Lynch’s first event, at the University of Baltimore’s student center, included a conversation with about 10 students. She assured the gathering that she was there to listen and her agency will remain committed to offering support even after the cameras go away.

"We have issues to deal with," Lynch told the gathering at the University of Baltimore.

"We are here to hold your hands and provide support," she added.

Those who attended the meeting said later that they were grateful that Lynch made the trek to discuss matters. Lynch assured the group that she was very concerned about tensions in Baltimore and would "see how it goes" before making a determination on whether the circumstances surrounding Gray's death indicated a pattern of practices, said Rep. Elijah Cummings, D-Md.

However, the administration sees the issues at the core of the unrest in Baltimore as a national issue, Cummings said.

"The backdrop of all of the cases from Ferguson, to North Charleston, to Staten Island and then to have this case (points to the fact that) we need to go deeper and look at our police departments very carefully," Cummings said.

Lynch’s first day on the job was April 27, the same day as the funeral of Freddie Gray, a 25-year-old black man who had suffered a spinal cord injury in police custody. That night, riots erupted in Baltimore as residents protested police brutality and expressed frustration over socioeconomic conditions that left many of them feeling disenfranchised.

Six police officers have been charged in his death and the Department of Justice has launched an investigation into the nature of Gray's death.

Lynch also met with Gray's family on Tuesday and expressed condolences.

Our "hearts go out to them," she said.

The unrest in Baltimore highlights the challenges Lynch, as the first African American woman named attorney general, will face as she seeks to quell tensions between law enforcement and minority communities.
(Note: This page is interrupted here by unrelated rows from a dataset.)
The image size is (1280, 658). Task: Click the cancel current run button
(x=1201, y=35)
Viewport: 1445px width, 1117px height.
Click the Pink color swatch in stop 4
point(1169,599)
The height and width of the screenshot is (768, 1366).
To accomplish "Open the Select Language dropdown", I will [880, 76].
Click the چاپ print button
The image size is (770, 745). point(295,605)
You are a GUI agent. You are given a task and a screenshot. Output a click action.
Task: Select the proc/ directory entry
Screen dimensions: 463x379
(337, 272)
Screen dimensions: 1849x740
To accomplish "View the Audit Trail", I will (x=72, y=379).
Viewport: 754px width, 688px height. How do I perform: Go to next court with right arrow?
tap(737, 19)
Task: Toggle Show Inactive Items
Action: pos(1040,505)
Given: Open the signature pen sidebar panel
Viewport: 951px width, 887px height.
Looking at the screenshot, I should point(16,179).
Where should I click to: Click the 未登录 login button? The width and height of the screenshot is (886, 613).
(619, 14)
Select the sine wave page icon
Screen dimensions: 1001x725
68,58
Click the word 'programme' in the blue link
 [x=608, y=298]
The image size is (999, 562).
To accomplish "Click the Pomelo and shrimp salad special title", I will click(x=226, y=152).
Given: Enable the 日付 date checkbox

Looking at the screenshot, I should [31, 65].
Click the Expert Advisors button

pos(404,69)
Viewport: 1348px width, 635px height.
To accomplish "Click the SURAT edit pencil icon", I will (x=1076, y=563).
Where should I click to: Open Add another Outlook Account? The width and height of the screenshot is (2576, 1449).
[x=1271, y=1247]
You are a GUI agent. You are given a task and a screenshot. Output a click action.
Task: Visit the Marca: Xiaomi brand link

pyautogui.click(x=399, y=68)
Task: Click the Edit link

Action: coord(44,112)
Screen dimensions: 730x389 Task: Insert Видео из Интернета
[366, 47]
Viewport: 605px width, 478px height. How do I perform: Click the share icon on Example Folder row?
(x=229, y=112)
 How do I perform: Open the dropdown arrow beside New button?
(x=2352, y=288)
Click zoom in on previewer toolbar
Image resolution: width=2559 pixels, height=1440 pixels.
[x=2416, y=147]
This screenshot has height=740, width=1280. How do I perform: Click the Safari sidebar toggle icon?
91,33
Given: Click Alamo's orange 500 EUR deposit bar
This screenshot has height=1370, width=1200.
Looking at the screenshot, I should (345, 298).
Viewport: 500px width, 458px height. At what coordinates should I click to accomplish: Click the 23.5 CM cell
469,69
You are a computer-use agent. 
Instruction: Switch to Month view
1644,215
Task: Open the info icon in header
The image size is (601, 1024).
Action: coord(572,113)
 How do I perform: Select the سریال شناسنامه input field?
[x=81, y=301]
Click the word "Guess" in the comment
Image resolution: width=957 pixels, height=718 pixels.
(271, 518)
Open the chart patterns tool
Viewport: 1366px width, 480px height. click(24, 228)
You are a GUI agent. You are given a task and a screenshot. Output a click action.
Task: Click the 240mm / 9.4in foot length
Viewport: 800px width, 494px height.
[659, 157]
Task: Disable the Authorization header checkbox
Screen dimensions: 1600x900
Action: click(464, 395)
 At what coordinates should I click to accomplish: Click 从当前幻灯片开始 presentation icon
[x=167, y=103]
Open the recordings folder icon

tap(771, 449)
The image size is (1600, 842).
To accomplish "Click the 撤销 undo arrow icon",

In the days following the riots, Lynch tread very cautiously and largely left it to President Barack Obama to offer comments connecting the racial tensions in Baltimore at the center of the unrest with similar tensions across the nation.The president condemned the violent riots and also said the nation needs to "do some soul-searching."

"Unfortunately we've seen these police-related killings or deaths too often now," Obama said in an interview with "The Steve Harvey Morning Show" broadcast on black radio stations across the country on Wednesday. "And obviously everybody is starting to recognize that this is not just an isolated incident in Ferguson or New York, but we've got some broader issues."

In her first on-camera speech as attorney general on Wednesday — remarks which were initially supposed to be on cyber security, Lynch called for calm and patience as her agency works to ease tensions.

It is a message Lynch echoed on Tuesday during her visit to Baltimore.

At the Baltimore Police Department's Central District, Lynch joined Anthony Batts, the city's police commissioner, in a room with officers who were on duty during last week's unrest.

She shook hands with and thanked the commissioner and police officers. She told them she knew of their difficulties and was there to help them work through their struggles.

"You take a city that has suffered a hundred years of poverty and despair and hopelessness and say to police 'go out and take care of that on an eight hour shift' and it's hard," Lynch told the officers.